El fundamento de la ciencia ficción reposa en dar rienda suelta a posibilidades irreales con la suficiente base racional como para que el espectador introduzca su mente en la trama abstrayéndose de que, como es normal, los tipos con disfraz de justiciero no acechan por las esquinas, los extraterrestres no campan a sus anchas por el jardín de nuestra casa o los simios no pueden dominar el mundo. El buen cine de este género se toma en serio lo que cuenta como base de la pirámide y, detalles que gusten más o menos aparte, el trabajo del realizador británico de nuevo cuño Rupert Wyatt (no hay que perderle la pista) cumple con lo expuesto con solvencia y gran descaro.
Si bien el metraje se presenta más interesante en el nudo que en el cantado desenlace, la idea central de un desarrollo en la mente de unos monos que sirven de cobayas para la pretendida cura del alzheimer resulta impactante y muy atractiva. El esforzado científico que alimenta dicha posibilidad es encarnado por James Franco (trilogía de Spiderman, 127 horas), que lucha con tesón y con incentivo en casa, ya que su padre (un buen trabajo de John Lightgow) está afectado por esta cruel enfermedad. El experimento sufre algunas vicisitudes que lo pondrán en peligro, pero finalmente el éxito se ve encarnado en la figura de César, un chimpancé entrañable y extremadamente inteligente que se comunica con su benefactor por medio del lenguaje de signos o que se sienta a comer en la mesa entre otras gestas (impresionante una escena en la que corrige la forma de comer de su "abuelo humano"). Como ya todo el mundo ve venir, algo va a salir mal (los primates tienen mayor capacidad para resistir la cepa de una enfermedad que los humanos, dato real), y César, que casi pasa por comportarse como nosotros, ve patente que no lo es en un pequeño gran detalle: la gente no es de fiar, y eso sólo se aprende experimentándolo.
Para aportar intensidad al rostro del chimpancé que, cual Espartaco, hará levantarse al mundo simiesco contra la Humanidad, se ha abusado de añadir gestos y rasgos de las personas (algunos imposibles, otros factibles en una mente tan compleja como la del peludo protagonista), incidiendo sobre todo en la expresividad de la mirada, y la intensidad necesaria en determinados momentos tiene su acento en una música atinada a cargo de Patrick Doyle.
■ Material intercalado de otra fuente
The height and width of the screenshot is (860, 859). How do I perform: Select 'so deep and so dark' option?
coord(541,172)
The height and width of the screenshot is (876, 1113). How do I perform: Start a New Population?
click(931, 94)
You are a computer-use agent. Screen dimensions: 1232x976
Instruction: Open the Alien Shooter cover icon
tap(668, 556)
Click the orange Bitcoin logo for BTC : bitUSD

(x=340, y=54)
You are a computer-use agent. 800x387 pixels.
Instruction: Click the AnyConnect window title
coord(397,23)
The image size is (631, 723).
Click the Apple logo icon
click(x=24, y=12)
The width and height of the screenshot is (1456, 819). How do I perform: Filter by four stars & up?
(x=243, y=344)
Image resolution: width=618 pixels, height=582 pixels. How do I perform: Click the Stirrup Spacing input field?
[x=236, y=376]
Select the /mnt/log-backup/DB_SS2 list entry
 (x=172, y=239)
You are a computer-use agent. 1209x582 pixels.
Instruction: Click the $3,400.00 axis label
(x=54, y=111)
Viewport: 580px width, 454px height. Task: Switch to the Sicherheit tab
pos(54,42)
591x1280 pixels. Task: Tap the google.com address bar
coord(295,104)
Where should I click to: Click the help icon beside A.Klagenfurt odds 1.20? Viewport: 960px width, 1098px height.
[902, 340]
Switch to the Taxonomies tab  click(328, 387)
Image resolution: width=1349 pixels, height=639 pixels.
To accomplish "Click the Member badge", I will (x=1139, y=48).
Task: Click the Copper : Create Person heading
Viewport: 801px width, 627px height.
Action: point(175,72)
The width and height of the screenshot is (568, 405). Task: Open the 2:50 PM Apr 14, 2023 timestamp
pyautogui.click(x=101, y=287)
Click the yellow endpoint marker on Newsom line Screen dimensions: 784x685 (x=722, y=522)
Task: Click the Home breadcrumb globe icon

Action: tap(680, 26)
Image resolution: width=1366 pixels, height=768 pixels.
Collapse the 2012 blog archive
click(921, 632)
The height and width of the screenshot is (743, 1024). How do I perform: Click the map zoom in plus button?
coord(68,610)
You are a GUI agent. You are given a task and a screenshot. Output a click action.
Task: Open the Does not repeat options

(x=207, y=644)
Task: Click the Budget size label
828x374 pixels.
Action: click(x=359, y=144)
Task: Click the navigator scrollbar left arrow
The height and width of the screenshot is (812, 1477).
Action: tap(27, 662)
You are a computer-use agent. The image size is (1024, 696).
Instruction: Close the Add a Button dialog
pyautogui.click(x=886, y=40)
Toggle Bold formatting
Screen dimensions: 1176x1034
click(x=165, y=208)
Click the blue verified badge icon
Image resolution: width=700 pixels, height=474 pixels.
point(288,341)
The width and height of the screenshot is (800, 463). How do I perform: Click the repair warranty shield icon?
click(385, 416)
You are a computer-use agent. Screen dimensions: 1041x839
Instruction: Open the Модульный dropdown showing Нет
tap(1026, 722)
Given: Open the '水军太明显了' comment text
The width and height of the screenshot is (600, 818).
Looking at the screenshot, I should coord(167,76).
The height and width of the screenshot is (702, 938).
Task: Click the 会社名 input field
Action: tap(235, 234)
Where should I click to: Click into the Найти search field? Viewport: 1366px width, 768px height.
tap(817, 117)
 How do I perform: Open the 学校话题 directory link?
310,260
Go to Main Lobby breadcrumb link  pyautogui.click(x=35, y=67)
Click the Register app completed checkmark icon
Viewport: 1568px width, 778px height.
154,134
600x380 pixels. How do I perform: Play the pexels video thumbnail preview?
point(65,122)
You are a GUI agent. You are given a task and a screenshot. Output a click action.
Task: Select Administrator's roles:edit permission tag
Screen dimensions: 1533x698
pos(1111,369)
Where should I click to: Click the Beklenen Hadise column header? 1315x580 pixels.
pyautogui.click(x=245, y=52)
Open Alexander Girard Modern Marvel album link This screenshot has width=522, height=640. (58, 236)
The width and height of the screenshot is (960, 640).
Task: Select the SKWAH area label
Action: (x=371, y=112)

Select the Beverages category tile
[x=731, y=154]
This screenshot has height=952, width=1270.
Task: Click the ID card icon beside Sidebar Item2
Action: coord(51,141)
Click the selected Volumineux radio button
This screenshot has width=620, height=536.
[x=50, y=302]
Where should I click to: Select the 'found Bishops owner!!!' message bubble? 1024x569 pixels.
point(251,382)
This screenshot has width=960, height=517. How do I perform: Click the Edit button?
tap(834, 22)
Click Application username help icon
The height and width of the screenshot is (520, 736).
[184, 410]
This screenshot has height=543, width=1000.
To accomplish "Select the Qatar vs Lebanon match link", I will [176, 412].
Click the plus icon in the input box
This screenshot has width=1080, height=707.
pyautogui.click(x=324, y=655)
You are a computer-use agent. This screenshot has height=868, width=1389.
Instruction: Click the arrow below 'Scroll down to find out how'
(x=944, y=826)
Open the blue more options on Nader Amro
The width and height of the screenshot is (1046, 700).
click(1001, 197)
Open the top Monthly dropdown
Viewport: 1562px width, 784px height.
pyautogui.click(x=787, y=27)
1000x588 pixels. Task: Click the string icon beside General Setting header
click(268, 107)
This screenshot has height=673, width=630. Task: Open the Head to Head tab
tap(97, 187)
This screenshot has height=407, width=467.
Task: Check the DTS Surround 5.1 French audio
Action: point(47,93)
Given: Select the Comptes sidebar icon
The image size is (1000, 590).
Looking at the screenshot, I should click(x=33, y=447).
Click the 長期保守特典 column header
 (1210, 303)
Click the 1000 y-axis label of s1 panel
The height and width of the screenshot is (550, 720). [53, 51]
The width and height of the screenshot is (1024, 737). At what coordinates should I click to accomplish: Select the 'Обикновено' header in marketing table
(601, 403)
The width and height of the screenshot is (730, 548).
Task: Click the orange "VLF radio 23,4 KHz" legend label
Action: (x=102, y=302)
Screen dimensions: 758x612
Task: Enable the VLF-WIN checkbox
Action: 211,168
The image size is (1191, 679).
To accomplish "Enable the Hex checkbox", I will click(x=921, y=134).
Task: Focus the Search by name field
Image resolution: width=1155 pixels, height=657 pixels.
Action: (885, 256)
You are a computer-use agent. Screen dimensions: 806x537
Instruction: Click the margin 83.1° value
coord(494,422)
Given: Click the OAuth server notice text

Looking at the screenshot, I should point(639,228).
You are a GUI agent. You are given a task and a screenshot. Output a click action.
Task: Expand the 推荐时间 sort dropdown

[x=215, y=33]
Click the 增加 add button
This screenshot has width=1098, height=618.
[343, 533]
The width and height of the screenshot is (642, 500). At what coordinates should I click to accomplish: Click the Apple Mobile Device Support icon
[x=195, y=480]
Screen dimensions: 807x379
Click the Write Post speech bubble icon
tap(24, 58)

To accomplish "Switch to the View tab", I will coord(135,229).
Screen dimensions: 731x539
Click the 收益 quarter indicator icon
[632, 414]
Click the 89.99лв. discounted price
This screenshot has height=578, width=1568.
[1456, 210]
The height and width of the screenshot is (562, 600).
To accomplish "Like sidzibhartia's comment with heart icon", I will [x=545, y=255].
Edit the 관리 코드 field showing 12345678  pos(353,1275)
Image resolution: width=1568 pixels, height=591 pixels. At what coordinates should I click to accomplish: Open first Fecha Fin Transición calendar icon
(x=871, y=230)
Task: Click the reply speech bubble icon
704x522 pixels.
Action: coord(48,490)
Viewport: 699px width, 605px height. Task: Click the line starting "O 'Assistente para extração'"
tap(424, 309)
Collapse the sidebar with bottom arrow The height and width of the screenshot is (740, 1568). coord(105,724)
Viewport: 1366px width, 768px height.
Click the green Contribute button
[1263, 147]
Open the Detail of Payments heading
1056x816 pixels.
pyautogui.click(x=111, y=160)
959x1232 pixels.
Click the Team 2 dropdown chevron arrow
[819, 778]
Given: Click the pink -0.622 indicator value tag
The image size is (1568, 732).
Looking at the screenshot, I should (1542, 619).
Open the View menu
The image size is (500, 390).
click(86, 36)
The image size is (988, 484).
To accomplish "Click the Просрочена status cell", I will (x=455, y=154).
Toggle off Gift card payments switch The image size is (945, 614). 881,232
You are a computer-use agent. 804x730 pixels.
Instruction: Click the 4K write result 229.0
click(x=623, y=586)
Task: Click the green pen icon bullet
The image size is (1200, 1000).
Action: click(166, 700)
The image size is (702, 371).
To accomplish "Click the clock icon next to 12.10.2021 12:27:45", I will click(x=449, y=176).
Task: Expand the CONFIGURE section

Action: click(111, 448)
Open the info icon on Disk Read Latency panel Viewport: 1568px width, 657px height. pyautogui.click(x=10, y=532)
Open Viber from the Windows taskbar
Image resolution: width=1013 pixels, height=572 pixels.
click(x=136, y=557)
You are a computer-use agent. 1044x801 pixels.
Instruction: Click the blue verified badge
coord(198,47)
Siendo cierto que la palabra "precuela" no ayuda demasiado a definir lo que realmente tiene que ofrecer esta cinta, el apellido "planeta de los simios" sirve de reclamo, aunque perfectamente podrían pasar por obras autónomas e independientes, tratándose en esta ocasión de una reflexiva y sugestiva forma de recordar que ficción no es equivalente a tontería ridícula, y que las cosas bien hechas no necesitan muchos más incentivos ni engaños para que la gente vaya a verlas el primer fin de semana masivamente y así se amortice el proyecto, a ser posible antes de que el indignado público desee no haber entrado en el cine.